La croissance du PIB croate l’année dernière était parmi les plus élevées de l’UE, après l’Irlande (12,2 %), le Portugal (6,7 %) et Malte (6,6 %). La croissance moyenne dans la zone euro a été estimée à 3,5 % l’année dernière, et devrait être de 0,9 % cette année et de 1,5 % l’année prochaine. Cette année, la croissance du PIB croate devrait être parmi les plus élevées après l’Irlande (4,9 %), Malte (3,1 %), la Roumanie (2,5 %), Chypre (1,6 %) et l’Espagne (1,4 %). L’année prochaine, environ 15 États membres de l’UE devraient dépasser la Croatie en termes de croissance du PIB, mais la croissance sera toujours supérieure à la moyenne de la zone euro (1,5 %) et dans l’UE27 (1,6 %).

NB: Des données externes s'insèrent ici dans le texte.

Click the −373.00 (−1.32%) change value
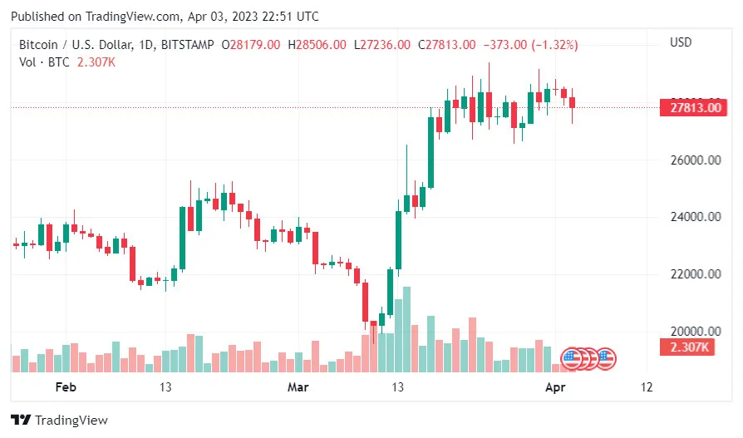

La Commission estime que l’inflation tombera à 6,5 % par rapport à 10,7 % l’année dernière. L’année prochaine, l’inflation devrait tomber à 1,6 % selon les dernières estimations. Cette année, l’inflation en Croatie devrait être légèrement supérieure à l’inflation moyenne dans la zone euro (5,6 %), mais l’année prochaine elle devrait être plus basse – l’inflation dans la zone euro devrait être de 2,5 %.

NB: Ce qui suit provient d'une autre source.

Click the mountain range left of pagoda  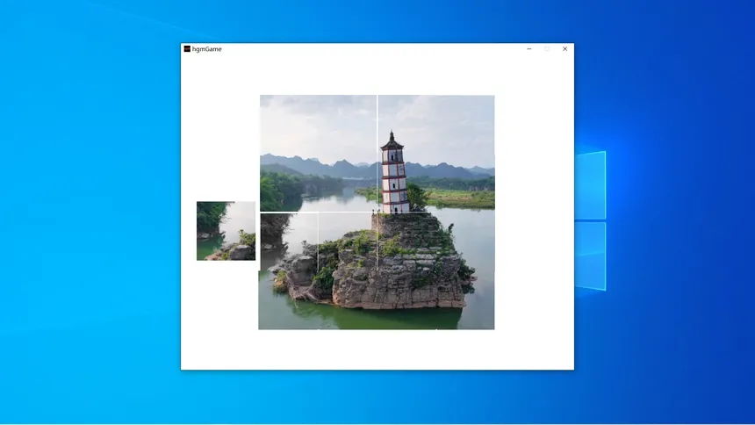point(316,165)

La Commission souligne que le PIB croate a diminué de 0,4 % au troisième trimestre de l’année dernière par rapport au trimestre précédent en raison d’une baisse des investissements et des dépenses publiques dans le contexte de conditions de financement plus strictes, de perturbations de la chaîne d’approvisionnement et d’une inflation croissante.
– Au quatrième trimestre, des signaux mitigés indiquent une large stagnation, bien qu’une récession technique ne puisse être exclue, car la production industrielle et le commerce de détail sont faibles, mais la confiance des consommateurs et des entreprises a commencé à se redresser, notamment dans l’industrie et les services – déclare la Commission.
Dans l’ensemble, une forte croissance au premier semestre de l’année dernière devrait permettre un taux de croissance élevé de 6,3 % en 2022, avec la consommation intérieure comme principal moteur de la croissance, ainsi que le secteur extérieur, qui a également eu une contribution positive.